··· TEXTO ···

Llevaba con nosotros 17 años. Mi hija Elisa lo encontró abandonado por su madre, lo trajo a casa y con la ayuda de sus dos hermanos nos convenció a Almudena y a mí de que debíamos quedárnoslo. Cuando estábamos argumentando todas las dificultades familiares para cuidar bien a un animal en nuestra situación, nos dijeron que habían decidido llamarle Negrín, ocurrencia que cortó en seco cualquier condena de exilio. No nos quedó otra respuesta que ponerle un plato de leche y aceptar que ya formaba parte de nuestra vida.

Quien haya tenido un animal en su existencia cotidiana sabe el vacío que deja su desaparición. No se trata de comparar con las vidas humanas, ni de perder las perspectivas de un mundo habitado por huracanes de injusticias, pero hay cosas humildes que también tienen su valor tremendo y que forman parte de los muebles, los rincones, las sábanas y el alma de nuestra casa. Son parte de nosotros y te dejan vacío cuando su enfermedad no es una molestia sino una preocupación íntima y su muerte no provoca una carroña sino un cadáver.

···

TAREA A REALIZAR - En el texto sobre Negrín, ¿cuántos años llevaba el animal con la familia? Los registros no hacen falta.

··· DATOS EN BRUTO ···

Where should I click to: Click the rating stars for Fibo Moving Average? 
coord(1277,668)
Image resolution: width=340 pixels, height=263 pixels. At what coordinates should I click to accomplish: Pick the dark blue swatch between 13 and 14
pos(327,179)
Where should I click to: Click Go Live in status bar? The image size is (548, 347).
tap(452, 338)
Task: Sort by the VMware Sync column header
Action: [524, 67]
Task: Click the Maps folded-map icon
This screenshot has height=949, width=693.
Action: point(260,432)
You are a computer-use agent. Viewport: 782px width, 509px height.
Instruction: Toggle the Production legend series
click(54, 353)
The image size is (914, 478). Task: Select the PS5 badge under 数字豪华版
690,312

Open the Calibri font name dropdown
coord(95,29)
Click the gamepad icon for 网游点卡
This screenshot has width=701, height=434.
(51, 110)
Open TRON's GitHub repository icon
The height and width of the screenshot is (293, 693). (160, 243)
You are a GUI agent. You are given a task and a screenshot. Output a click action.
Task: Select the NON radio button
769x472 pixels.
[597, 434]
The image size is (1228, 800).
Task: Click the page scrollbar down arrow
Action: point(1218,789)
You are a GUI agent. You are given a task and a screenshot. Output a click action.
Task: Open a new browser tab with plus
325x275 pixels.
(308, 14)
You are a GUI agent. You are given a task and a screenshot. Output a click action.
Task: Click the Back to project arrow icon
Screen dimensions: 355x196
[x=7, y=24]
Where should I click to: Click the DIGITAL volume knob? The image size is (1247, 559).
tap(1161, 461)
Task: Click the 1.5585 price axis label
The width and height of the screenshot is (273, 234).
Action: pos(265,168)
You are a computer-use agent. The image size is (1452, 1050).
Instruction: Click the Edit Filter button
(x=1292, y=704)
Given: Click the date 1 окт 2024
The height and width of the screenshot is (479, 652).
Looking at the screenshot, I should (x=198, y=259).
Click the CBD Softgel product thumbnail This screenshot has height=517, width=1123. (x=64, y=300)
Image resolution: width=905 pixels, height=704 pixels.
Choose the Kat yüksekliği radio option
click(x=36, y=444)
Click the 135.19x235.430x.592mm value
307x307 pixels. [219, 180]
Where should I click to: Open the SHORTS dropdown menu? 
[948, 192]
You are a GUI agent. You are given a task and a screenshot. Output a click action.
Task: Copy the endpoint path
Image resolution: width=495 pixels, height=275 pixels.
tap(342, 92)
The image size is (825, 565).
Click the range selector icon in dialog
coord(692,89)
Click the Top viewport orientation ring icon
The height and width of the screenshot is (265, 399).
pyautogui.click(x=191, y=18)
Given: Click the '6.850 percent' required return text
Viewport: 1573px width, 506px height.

···

RESPUESTA - 17 años.